As a Quaker, Honor had been used to the feeling of being set apart, and she was an outsider in almost every place in America. She knew the black women must feel more comfortable with one another, just as she did with other Quakers. However open-minded, people tended to gravitate to those like themselves. And Negroes had reason to be wary of whites, where one family could produce two people as different as Donovan and Belle Mills. But as she watched the women so clearly at ease, where they hadn’t been in Cox’s Dry Goods, she felt a pang. I am excluded even from the excluded, she thought.
Late in the day, as she was folding cloth, Honor heard a throat cleared beside her. “Excuse me, miss. How much is that a yard?”
A black woman stood next to her, intent on the fabric in Honor’s hands: a cream cotton dotted with tiny rust-colored diamonds. She was as small as Honor, and older, her cheeks smooth and shiny and crisscrossed with lines, like the palms of hands. She wore spectacles and a straw hat trimmed with dandelions limp from the heat.
Honor glanced toward Adam: he had disappeared into the back room. “I will look for thee,” she said, pleased to have been asked. Each bolt was wound around a flat piece of wood; on one end Adam had written the price. Honor searched for that now, pulling back the layers of cloth. “Fifty cents a yard,” she announced.

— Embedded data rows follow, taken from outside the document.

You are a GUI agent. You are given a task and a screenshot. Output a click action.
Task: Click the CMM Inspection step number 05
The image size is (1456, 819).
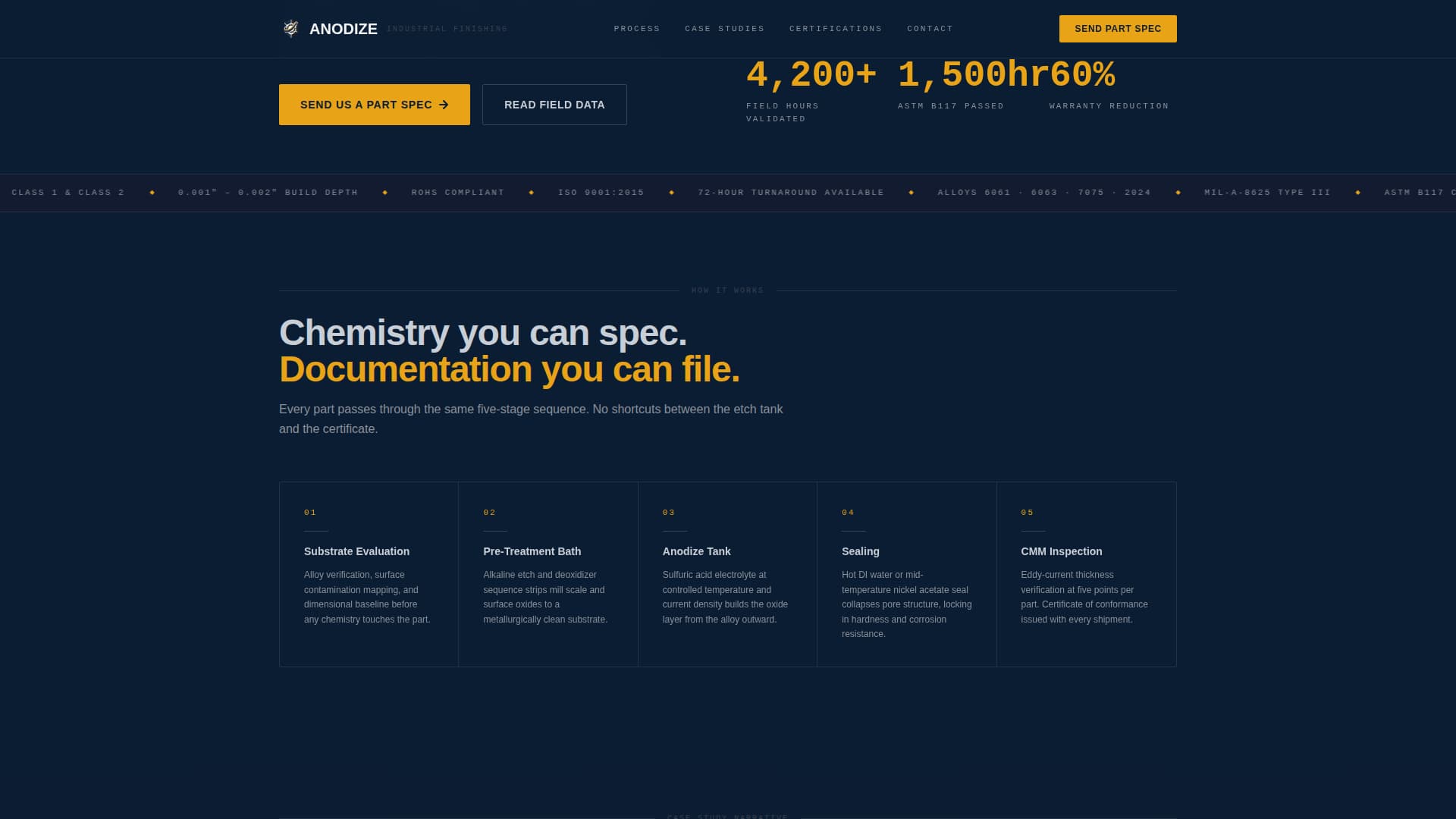coord(1028,512)
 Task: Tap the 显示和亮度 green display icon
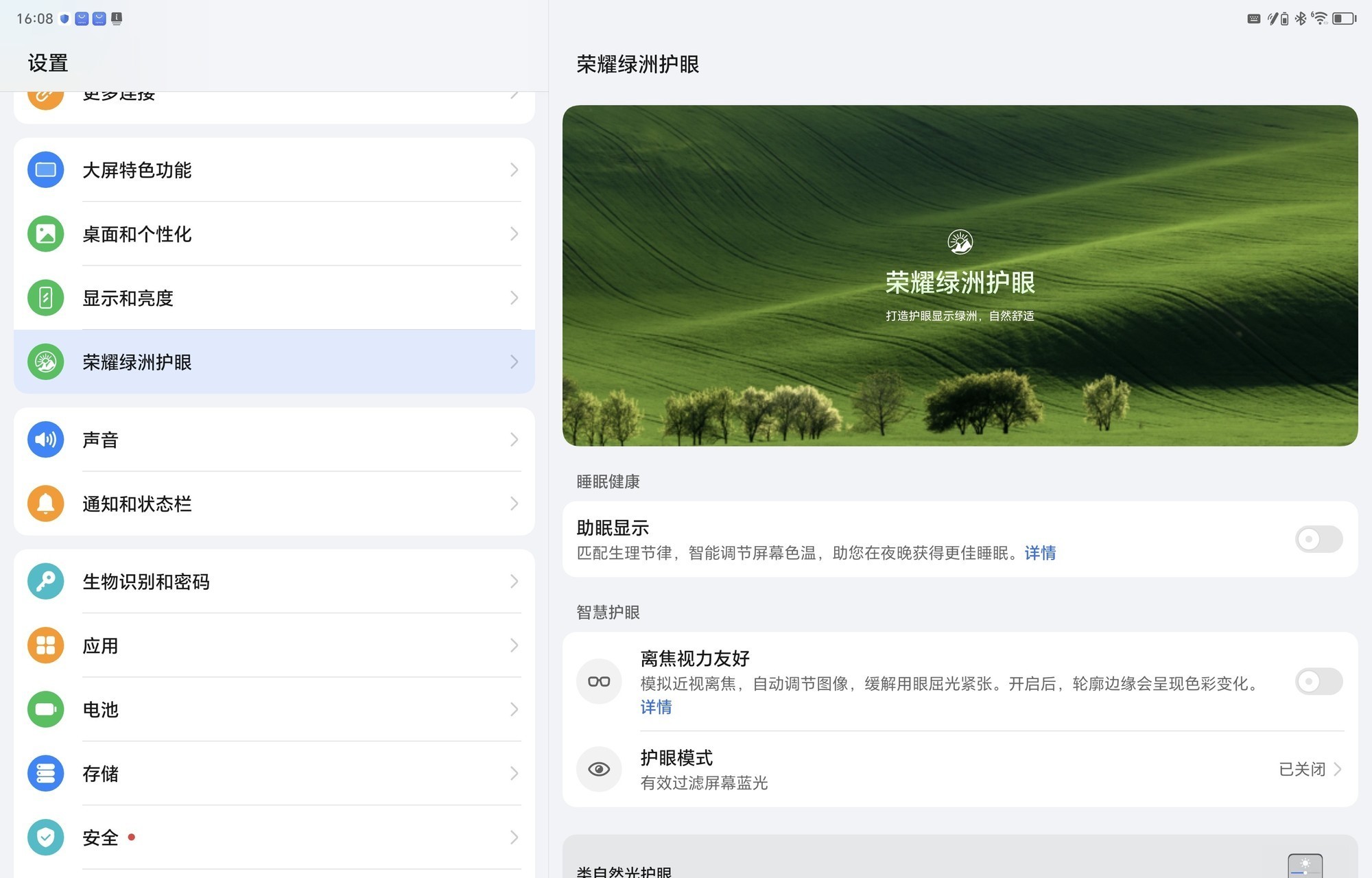[45, 298]
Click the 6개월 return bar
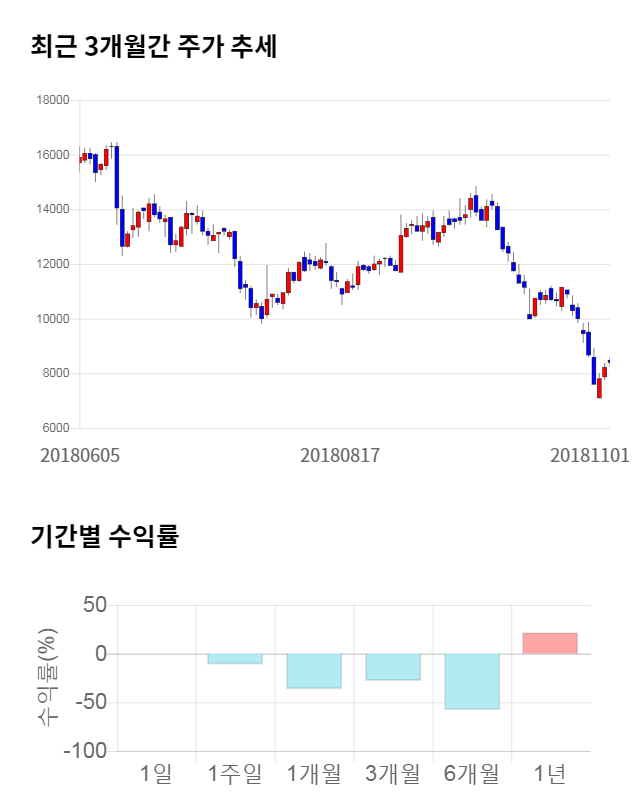Screen dimensions: 640x810 click(x=472, y=681)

The woman grimaced. “I can manage that, just about.” She pulled out a lace collar yellow with age but beautifully made, and laid it on top of the cloth, smoothing it with long fingers tipped with pale oval nails. “This go with it?” She said this more as a statement than a question, and Honor did not know if she should answer. The collar went well enough with the material, but something finer like silk would have been preferable. She did not think she should suggest this, though, as silk cost much more.
“Is it for thee?” she asked.
The woman shook her head. “Daughter’s wedding dress. She need somethin’ she can wear after, for everyday or for church.”
She is like any woman, Honor thought, concerned that her daughter should look her best and yet have a practical dress. “Then it is a good choice,” she said. “How many yards would thee like?”
“Six—no, five, please. She’s a little thing.”
Her hands shaking, Honor measured and cut the cloth with more care than she had for any other customer that day. As she wrapped the cloth and tied twine around the paper, she thought, This is the first time I have helped a black person.
She felt eyes on her and glanced up. The woman was studying the yellow rim of Honor’s bonnet. “Where you get that bonnet? Not from Oberlin, did you?”
“No. Belle Mills’s Millinery in Wellington.” Several other women had already asked about the bonnet and had been disappointed that they would have to go all the way to Wellington for one.
Recognition sparked in the woman’s eyes; she gazed at Honor, a steady look unhampered by her glasses. She might have been about to say something when Adam appeared from the back room. “Hello, Mrs. Reed. Has Honor been able to help with everything thee needs?”
Mrs. Reed’s eyes disappeared behind a flash of spectacles as she turned to Adam. “Yep, she did. Where Abigail at?”